*** Opening of TEXT BLOCK ***

Now, whilst I can NOT tell the difference between one setup that’s 4w easier on the resistance than the other I could definitely sense some positive difference here between the S-Tubo and the regular Conti Race 28 when accelerating. But on my heavier, aero wheels the 28-Lite and S-Tubo felt the same. Maybe a pro could tell some difference but I couldn’t (there probably was a real difference)

I guess the point here is that you just have to believe. Cycling is a religion, after all 😉




Tubolito Review – Puncture Resistance

I’ve no way of testing this.

The manufacturer claims that the compound they use, thermoplastic elastomer (TPU), is up to twice as ‘tough’ as a regular inner tube but that it performs only slightly better in a Snake Bite Test.

However, what I can say is that these tubes are clearly orange! When you are putting a new tube on it’s REALLY easy to see if there is any orange tube sticking out from the rim of the uninflated tyre (inside the rim). Plus they are a bit more slippery and certainly thinner than butyl and, I could be imagining it, but they seem to go up into the tyre much more easily than butyl tyres. So they probably reduce the chance of my laziness causing a pinch puncture.

Tubolito Review | S-Tubo | RoadTake Out – Will I Keep Using Them?

*** Close of TEXT BLOCK ***
*** Opening of THE DATA ***

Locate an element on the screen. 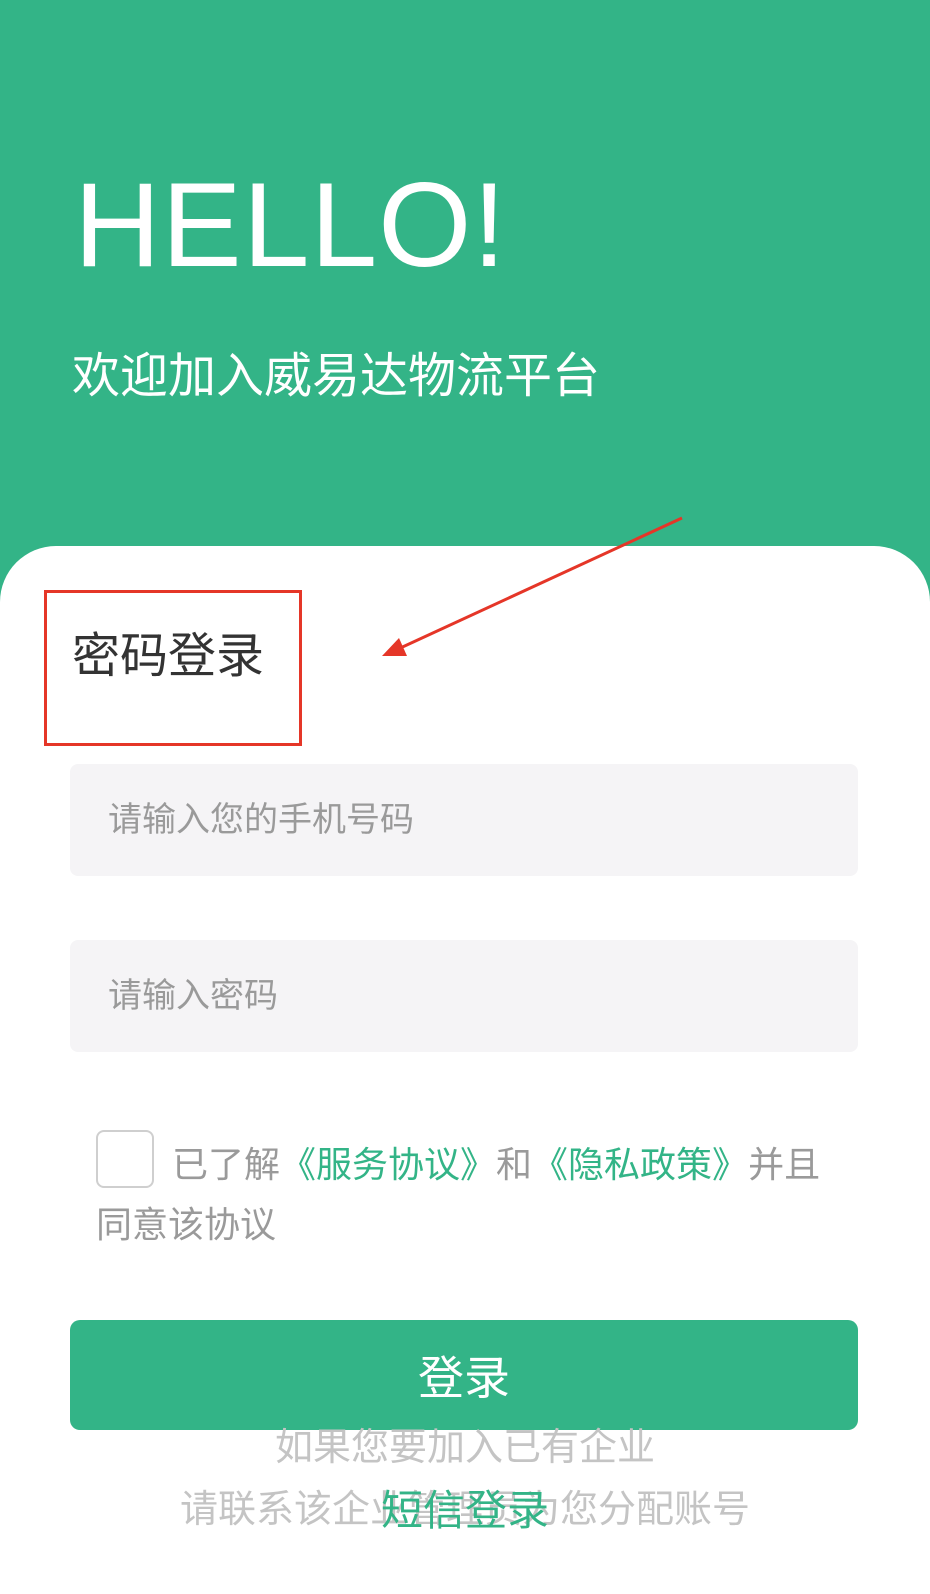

*** Close of THE DATA ***

PROBLEM DETAILS: According to the inner tube review, what compound does the manufacturer say the tubes are made from?

WRITTEN ANSWER: Thermoplastic elastomer (TPU).